L’Afghanistan est au cœur de l’Asie. Depuis l’Afghanistan, ils peuvent contrôler d’autres puissances asiatiques – la Chine, l’Iran, la Russie… Ils ont un accès facile au gaz et au pétrole des républiques d’Asie centrale et peuvent exploiter les ressources naturelles que nous avons – le cuivre, l’uranium et le lithium.  Le 11-Septembre a donné une excuse aux États-Unis pour nous envahir. Maintenant, nous faisons partie de leur stratégie géopolitique à long terme. Et l’histoire se répète, mais ailleurs. Sous l’égide des Nations Unies, ils sont allés en Libye.  Ils interviennent en Syrie. S’ils font la guerre, c’est dans leur propre intérêt.

Il y a un grand débat aux États-Unis en ce moment quant à une intervention en Syrie. Certains législateurs évoquent des frappes ciblées, d’autres veulent même envahir le pays. Vous en pensez quoi ?

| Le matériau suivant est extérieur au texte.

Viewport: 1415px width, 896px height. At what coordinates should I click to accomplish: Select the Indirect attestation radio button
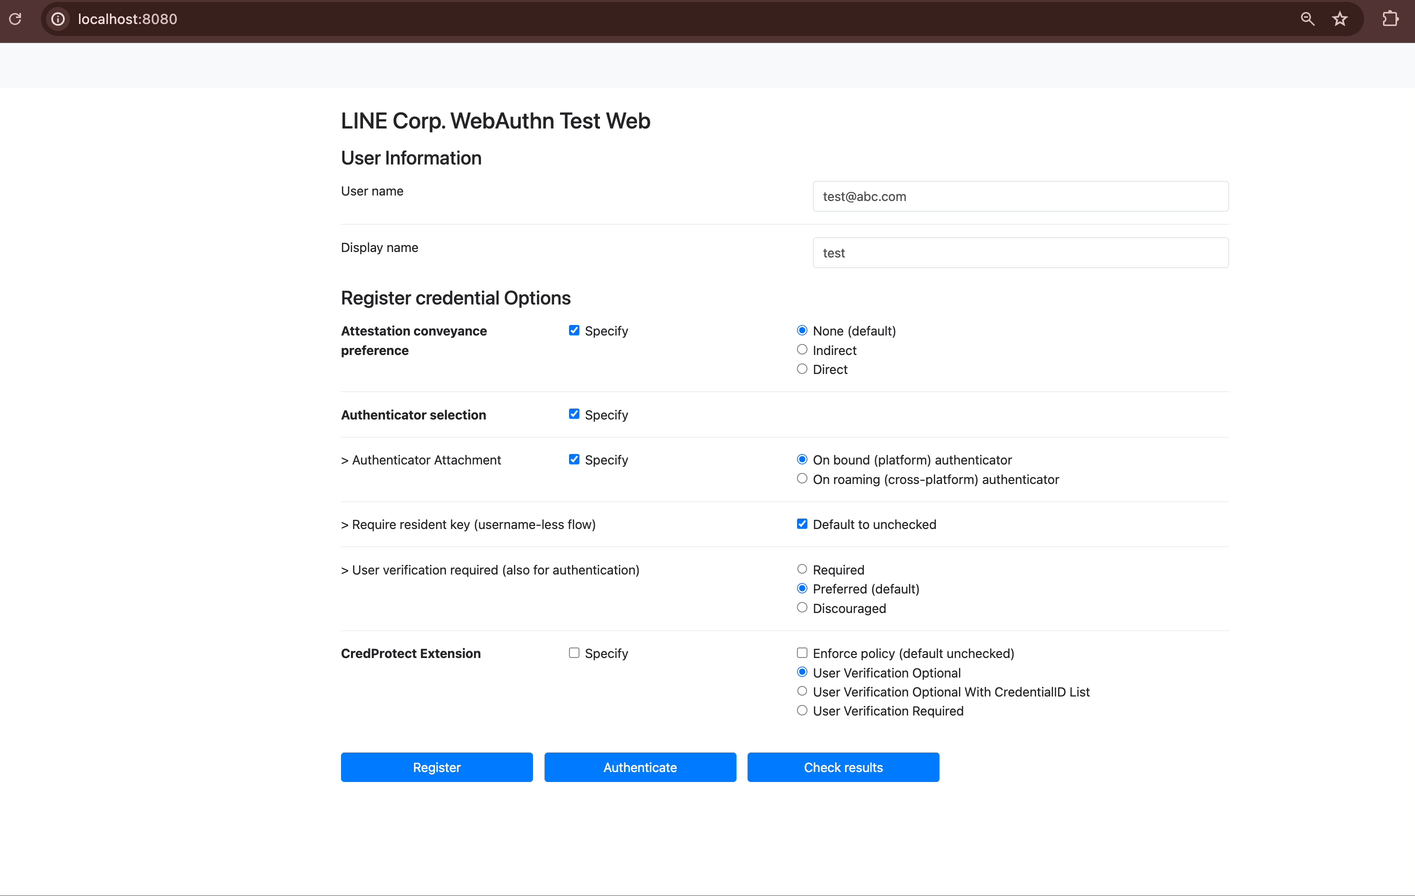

Quand je regarde les nouvelles en Syrie, ça me rappelle l’Afghanistan. Les seigneurs de guerre sont en train de piller le pays et de le réduire en cendres. Et maintenant, les États-Unis donnent des armes à ces fondamentalistes. Ils veulent mettre des marionnettes au pouvoir, tout comme en Afghanistan. Les Syriens, malheureusement, vont vivre des épisodes encore plus noirs dans les semaines à venir. Mais il n’y a que les Syriens eux-mêmes, qui peuvent se délivrer.

Qu’est-ce qui vous donne de l’espoir pour votre pays ?
Dans tous les endroits où il y a de la cruauté et de l’oppression, il y a aussi de la résistance. On doit suivre l’exemple de Samad Behrangi quand il dit : « La mort peut venir facilement à tout moment, mais je ne serai pas celui qui ira la chercher. Si elle surgit, cela n’importe peu. Ce qui compte, c’est si ma vie ou ma mort a eu un impact sur la vie des autres. » Je sais que je marche dans la bonne direction quand je reçois le soutien de personnes qui ont faim et qui souffrent. Les seigneurs de guerre peuvent détruire toutes les fleurs mais ils ne peuvent pas arrêter le printemps. Un jour, nous gagnerons.